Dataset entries

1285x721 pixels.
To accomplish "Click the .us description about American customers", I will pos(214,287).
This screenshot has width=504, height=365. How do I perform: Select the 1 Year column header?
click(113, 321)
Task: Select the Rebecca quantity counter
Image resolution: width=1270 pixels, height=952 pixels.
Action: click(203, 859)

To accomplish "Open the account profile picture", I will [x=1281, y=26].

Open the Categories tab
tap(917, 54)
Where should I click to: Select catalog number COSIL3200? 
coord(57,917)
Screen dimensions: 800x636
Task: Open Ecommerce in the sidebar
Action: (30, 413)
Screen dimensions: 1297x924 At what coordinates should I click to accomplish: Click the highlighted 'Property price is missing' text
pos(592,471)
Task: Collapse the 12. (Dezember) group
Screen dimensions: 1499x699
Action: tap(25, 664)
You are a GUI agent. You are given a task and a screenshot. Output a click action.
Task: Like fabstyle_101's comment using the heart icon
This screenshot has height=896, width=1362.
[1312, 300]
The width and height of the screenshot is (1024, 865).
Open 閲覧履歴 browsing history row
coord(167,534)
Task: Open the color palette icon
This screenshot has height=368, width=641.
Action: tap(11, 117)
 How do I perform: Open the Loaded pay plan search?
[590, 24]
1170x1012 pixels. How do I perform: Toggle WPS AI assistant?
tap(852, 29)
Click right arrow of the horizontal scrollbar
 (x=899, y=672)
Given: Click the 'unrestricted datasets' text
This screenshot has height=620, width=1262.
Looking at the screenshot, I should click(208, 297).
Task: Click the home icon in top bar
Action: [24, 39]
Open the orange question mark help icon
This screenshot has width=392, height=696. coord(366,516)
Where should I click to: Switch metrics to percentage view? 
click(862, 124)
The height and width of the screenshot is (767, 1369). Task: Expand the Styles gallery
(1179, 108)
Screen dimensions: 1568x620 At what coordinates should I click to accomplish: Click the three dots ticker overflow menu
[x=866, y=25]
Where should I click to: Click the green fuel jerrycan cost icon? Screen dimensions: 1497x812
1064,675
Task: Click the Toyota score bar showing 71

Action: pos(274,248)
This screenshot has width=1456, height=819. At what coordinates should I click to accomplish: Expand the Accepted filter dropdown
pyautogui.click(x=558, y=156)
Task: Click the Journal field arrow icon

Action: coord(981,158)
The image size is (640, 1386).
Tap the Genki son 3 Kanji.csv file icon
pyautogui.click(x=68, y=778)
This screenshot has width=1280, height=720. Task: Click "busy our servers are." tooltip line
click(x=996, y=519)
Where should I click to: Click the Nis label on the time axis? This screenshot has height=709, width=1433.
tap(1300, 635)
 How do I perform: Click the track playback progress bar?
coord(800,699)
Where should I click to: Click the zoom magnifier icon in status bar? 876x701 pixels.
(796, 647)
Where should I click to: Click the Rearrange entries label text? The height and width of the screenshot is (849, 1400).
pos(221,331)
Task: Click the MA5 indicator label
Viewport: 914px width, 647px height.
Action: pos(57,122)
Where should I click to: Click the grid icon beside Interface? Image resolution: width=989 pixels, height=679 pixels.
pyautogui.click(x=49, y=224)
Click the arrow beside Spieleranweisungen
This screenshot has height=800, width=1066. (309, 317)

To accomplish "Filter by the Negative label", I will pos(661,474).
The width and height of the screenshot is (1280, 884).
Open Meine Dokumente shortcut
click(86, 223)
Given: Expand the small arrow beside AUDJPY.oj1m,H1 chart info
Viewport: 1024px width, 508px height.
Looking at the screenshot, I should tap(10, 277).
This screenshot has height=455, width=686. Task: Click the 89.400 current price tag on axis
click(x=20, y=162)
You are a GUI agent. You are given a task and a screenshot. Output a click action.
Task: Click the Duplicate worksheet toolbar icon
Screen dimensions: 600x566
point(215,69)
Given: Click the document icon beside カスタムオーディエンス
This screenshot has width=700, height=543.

◆ Your instructions ◆
The result consists of the line with "The width and height of the screenshot is (1280, 884)." through the last line of the entries above, repeated exactly and with nothing else.

◆ Solution ◆
The width and height of the screenshot is (1280, 884).
Open Meine Dokumente shortcut
click(86, 223)
Given: Expand the small arrow beside AUDJPY.oj1m,H1 chart info
Viewport: 1024px width, 508px height.
Looking at the screenshot, I should tap(10, 277).
This screenshot has height=455, width=686. Task: Click the 89.400 current price tag on axis
click(x=20, y=162)
You are a GUI agent. You are given a task and a screenshot. Output a click action.
Task: Click the Duplicate worksheet toolbar icon
Screen dimensions: 600x566
point(215,69)
Given: Click the document icon beside カスタムオーディエンス
This screenshot has width=700, height=543.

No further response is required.